L'obsession européenne
Au Real Madrid, la Ligue des Champions n'est pas un objectif, c'est une religion. Après une saison 2025-2026 sans finale, la Casa Blanca aborde le nouveau cycle avec une exigence maximale. Xabi Alonso, désormais sur le banc, a hérité d'un vestiaire riche mais à structurer.
Vinicius, le leader offensif
Vinicius Junior reste la locomotive. Malgré les rumeurs saoudiennes de l'été, le Brésilien a prolongé et affiche des ambitions claires : Ballon d'Or et Ligue des Champions. Ses statistiques (24 buts la saison passée) parlent pour lui, mais c'est son leadership qui a franchi un cap.
"Vini est devenu un patron. Ce n'est plus seulement un talent, c'est un guide", note un cadre du vestiaire.
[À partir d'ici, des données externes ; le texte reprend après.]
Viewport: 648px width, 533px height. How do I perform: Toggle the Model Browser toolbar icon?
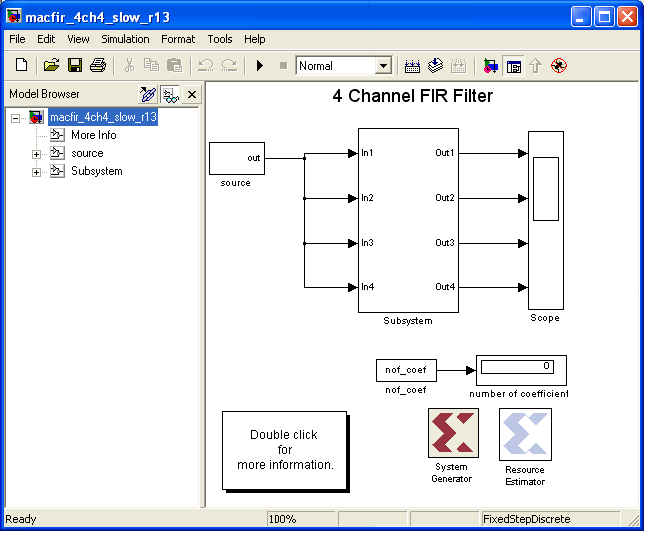[513, 66]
Bellingham, le retour du roi
Jude Bellingham, remis de sa saison en dents de scie, veut retrouver son niveau de 2023-2024. Repositionné plus haut, plus proche de Mbappé et Vinicius, il doit apporter la verticalité qui manquait au Real. Ses premières sorties amicales ont rassuré : le talent est intact, la faim aussi.
Mbappé, dans l'ombre ou en pleine lumière ?
La question qui taraude Madrid : comment aligner Mbappé sans étouffer Vinicius ? Alonso semble avoir tranché avec un 4-3-3 fluide où le Français glisse dans le demi-espace gauche quand Vini part sur l'aile. Un puzzle tactique qui commence à prendre forme.
Les défis du cycle
1. La défense : Rüdiger vieillit, Militão revient de blessure. Priorité recrutement 2027.
2. Le milieu : Tchouaméni doit franchir un palier, Camavinga confirmer.
3. La mentalité européenne : gérer les nuits froides de C1 avec sang-froid.
Le calendrier européen
La phase de ligue s'annonce corsée avec des chocs face à Manchester City, l'Inter et le PSG. Le Real devra vite trouver ses automatismes pour ne pas subir comme la saison passée.
Notre lecture
Le Real Madrid part favori dans l'imaginaire collectif, mais la concurrence n'a jamais été aussi dense : PSG version Luis Enrique 2.0, City de Guardiola, Bayern relancé. Notre pari : demi-finale minimum, et un Vinicius en mode Ballon d'Or. Le nouveau cycle merengue démarre maintenant.